3. A third finds in himself a talent which with the help of some culture
might make him a useful man in many respects. But he finds himself in
comfortable circumstances and prefers to indulge in pleasure rather than to
take pains in enlarging and improving his happy natural capacities. He asks,
however, whether his maxim of neglect of his natural gifts, besides agreeing
with his inclination to indulgence, agrees also with what is called duty. He
sees then that
a system of nature could indeed subsist with such a universal law although
men (like the South Sea islanders) should let their talents rest and resolve
to devote their lives merely to idleness,
amusement, and propagation of their species- in a word, to
enjoyment; but he cannot possibly will that this should be a universal law of
nature, or be implanted in us as such by a natural instinct. For, as a
rational being, he necessarily wills that his faculties be developed, since
they serve him and have been given him, for all sorts of possible purposes.
4. A fourth, who is in prosperity, while he sees that others have to contend
with great wretchedness and that he could help them, thinks: “What concern is
it of mine? Let everyone be as happy as Heaven pleases, or as he can make
himself; I will take nothing from him nor even envy him, only I do not wish
to contribute anything to his welfare or to his assistance in distress!” Now
no doubt if such a mode of thinking were a universal law, the human race
might very well subsist and doubtless even better than in a state in which
everyone talks of sympathy and good-will, or even takes care occasionally to
put it into practice, but, on the other side, also cheats when he can,
betrays the rights of men, or otherwise violates them. But although it is
possible that a universal law of nature might exist in accordance with that
maxim, it is impossible to will that such a principle should have the
universal validity of a law of nature. For a will which resolved this would
contradict itself, inasmuch as many cases might occur in which one would have
need of the love and sympathy of others, and in which, by such a law of
nature, sprung from his own will, he would deprive himself of all hope of the
aid he desires.
….”
We have thus established at least this much, that if duty is a conception
which is to have any import and real legislative
authority for our actions, it can only be expressed in categorical and not at
all in hypothetical imperatives. We have also, which is of great importance,
exhibited clearly and definitely for every practical application the content
of the categorical imperative, which must contain the principle of all duty
if there is such a thing at all.
We have not yet, however, advanced so far as to prove a priori that there
actually is such an imperative, that there is a practical law which commands
absolutely of itself and without any other impulse, and that the following of
this law is duty.
….”

■ Dataset content
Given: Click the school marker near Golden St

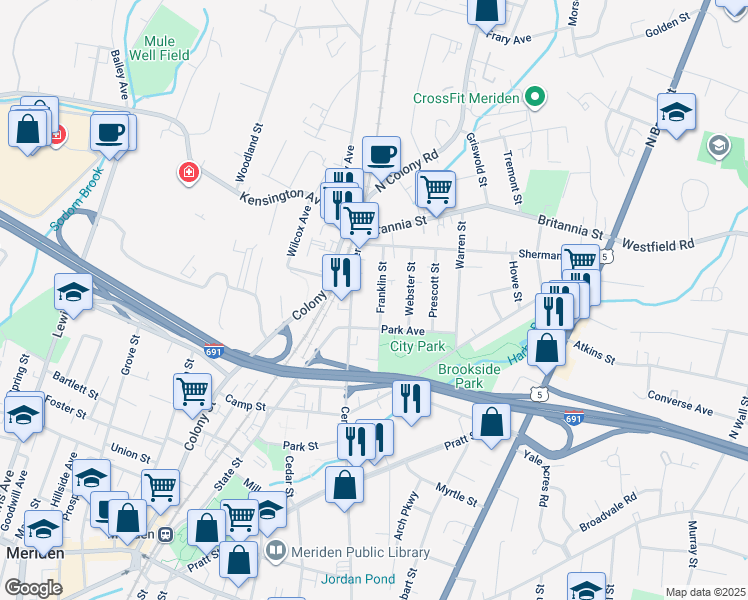Looking at the screenshot, I should 676,114.

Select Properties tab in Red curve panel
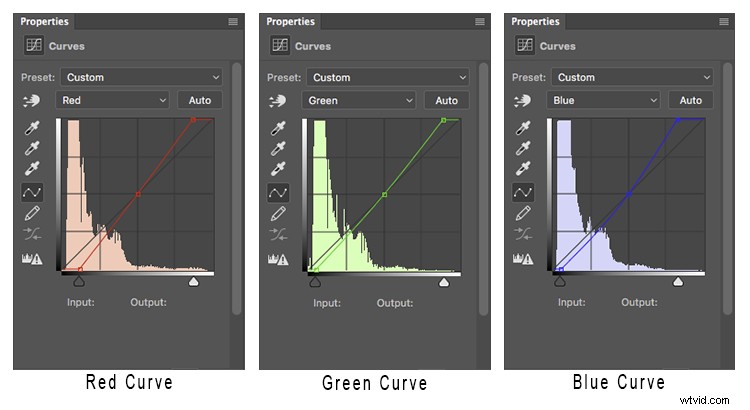pyautogui.click(x=46, y=21)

■ Your task
Reproduce verbatim the portion of the passage on duty above from "We have not" up to and including "law is duty.".

■ Expected answer
We have not yet, however, advanced so far as to prove a priori that there
actually is such an imperative, that there is a practical law which commands
absolutely of itself and without any other impulse, and that the following of
this law is duty.